7. Respect for User Privacy – Keep It User-centric
The last principle states that everything must remain focused on the user.
It asserts that data held by an organization ultimately belongs to the consumer and organizations should ensure that data subjects are properly informed about how their data is collected and used.
For example, when you rely on consent to process individual data, you should be fair to individuals, provide them with sufficient information in an easy-to-understand manner and should not try to trick them into giving consent.
Imagine that when users sign up for a free webinar on your website platform and fill out a form, they agree to sharing of their data with data brokers because there is a hard-to-see pre-ticked box at the end of the sign-up form. This would be an unfair practice that exploits users. Furthermore, you should also enable individuals to exercise their privacy rights set out in various privacy laws such as right of access and rights to deletion.

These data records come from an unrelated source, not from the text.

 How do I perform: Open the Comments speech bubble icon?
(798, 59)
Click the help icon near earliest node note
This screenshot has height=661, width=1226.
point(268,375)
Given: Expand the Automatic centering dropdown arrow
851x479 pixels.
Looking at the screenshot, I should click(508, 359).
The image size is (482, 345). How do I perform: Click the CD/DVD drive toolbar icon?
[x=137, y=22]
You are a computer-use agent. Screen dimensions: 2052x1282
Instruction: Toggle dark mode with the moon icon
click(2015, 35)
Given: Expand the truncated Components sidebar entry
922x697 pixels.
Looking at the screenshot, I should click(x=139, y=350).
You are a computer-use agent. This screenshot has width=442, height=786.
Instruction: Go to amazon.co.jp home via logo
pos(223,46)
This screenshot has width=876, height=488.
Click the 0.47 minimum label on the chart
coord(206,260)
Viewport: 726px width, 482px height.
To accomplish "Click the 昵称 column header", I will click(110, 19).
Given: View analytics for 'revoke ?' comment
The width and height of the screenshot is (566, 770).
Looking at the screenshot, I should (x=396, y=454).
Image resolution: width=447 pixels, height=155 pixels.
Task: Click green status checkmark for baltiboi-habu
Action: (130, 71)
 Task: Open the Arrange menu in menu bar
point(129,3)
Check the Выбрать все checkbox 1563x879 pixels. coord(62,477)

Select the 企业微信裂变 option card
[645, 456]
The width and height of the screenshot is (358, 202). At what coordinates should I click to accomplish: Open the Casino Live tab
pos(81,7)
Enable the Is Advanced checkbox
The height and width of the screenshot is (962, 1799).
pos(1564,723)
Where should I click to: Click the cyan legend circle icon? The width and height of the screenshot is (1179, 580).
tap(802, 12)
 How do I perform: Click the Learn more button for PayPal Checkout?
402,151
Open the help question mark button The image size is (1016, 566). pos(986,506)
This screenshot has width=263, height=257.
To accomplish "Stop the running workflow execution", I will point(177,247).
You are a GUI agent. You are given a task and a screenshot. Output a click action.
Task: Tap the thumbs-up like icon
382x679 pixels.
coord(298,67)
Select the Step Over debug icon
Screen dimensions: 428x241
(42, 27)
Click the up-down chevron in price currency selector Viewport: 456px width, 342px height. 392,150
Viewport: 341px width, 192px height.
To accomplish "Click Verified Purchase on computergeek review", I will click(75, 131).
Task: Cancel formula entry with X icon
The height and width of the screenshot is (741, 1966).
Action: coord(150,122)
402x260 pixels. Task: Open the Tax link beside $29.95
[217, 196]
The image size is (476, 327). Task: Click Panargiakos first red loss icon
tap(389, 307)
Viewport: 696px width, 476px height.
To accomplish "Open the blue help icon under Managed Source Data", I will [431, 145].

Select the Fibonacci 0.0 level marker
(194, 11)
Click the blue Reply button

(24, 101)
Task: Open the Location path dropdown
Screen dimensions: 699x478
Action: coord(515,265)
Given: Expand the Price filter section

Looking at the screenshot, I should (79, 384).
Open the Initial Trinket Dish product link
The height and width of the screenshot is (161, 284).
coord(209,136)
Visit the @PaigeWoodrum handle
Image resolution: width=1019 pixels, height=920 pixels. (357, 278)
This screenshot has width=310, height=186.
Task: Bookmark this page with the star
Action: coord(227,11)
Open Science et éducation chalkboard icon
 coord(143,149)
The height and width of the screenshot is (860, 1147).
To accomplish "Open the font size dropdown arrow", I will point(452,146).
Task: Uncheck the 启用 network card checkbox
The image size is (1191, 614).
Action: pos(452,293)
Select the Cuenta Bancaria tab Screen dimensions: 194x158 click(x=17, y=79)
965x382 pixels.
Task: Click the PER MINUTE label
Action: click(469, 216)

Empowering data subjects to play an active role in managing their own data may be the most effective control against privacy and personal data misuse.
Who Needs To Consider Privacy by Design?
PbD is especially important if you are a data controller that falls within the scope of the GDPR. The GDPR requires that data protection features be adequate and appropriate for both the processes you use and the data you collect.
Article 25(2) explicitly states:
The controller should implement appropriate technical and organizational measures for ensuring that, by default, only personal data which are necessary for each specific purpose of the processing are processed.
Aside from GDPR implications, PbD is now considered a best practice for all organizations that process data.
The implementation of Privacy by Design principles shows that you recognize the value of personal data, and that privacy and personal control over data is a freedom you want to preserve.
By approaching data protection from a design perspective, you can ensure that it is an integral part of your operations, and you can future-proof your organization from both a customer and legal perspective.
Are you ready to implement PbD? Great!
As outlined above, the key is to build privacy into your data collection and processing procedures and systems rather than adding it later.
In addition, you must equip your systems with standard procedures that minimize data collection and processing, thereby reducing the risk of unintentional data breaches.